[EXERCISE AIM] Search the records below for the word "computer" and show every line where it occurs.

***** MATERIAL SHOWN *****

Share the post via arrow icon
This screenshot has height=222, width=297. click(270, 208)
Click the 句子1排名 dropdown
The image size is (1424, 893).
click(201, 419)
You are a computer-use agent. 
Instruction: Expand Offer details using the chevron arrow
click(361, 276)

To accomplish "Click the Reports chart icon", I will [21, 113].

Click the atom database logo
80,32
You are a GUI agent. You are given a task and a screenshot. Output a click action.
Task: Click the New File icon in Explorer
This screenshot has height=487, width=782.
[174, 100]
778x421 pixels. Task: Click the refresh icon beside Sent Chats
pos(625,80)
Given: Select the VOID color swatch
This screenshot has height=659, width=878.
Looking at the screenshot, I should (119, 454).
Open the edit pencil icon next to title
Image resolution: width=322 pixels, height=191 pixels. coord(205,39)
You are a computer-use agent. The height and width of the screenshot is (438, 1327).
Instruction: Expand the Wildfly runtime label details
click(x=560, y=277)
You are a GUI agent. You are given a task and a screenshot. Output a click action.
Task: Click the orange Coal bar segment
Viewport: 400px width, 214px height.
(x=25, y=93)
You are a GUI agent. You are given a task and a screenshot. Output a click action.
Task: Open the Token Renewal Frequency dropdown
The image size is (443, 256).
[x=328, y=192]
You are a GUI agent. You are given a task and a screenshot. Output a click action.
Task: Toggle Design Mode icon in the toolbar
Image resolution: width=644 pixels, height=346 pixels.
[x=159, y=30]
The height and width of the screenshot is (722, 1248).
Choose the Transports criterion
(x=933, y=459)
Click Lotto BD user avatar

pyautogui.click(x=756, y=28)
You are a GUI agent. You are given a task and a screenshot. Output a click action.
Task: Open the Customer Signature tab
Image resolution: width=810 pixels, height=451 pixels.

*****

[ANSWER SECTION]
You are a computer-use agent. 
You are a computer-use agent. The height and width of the screenshot is (438, 1327).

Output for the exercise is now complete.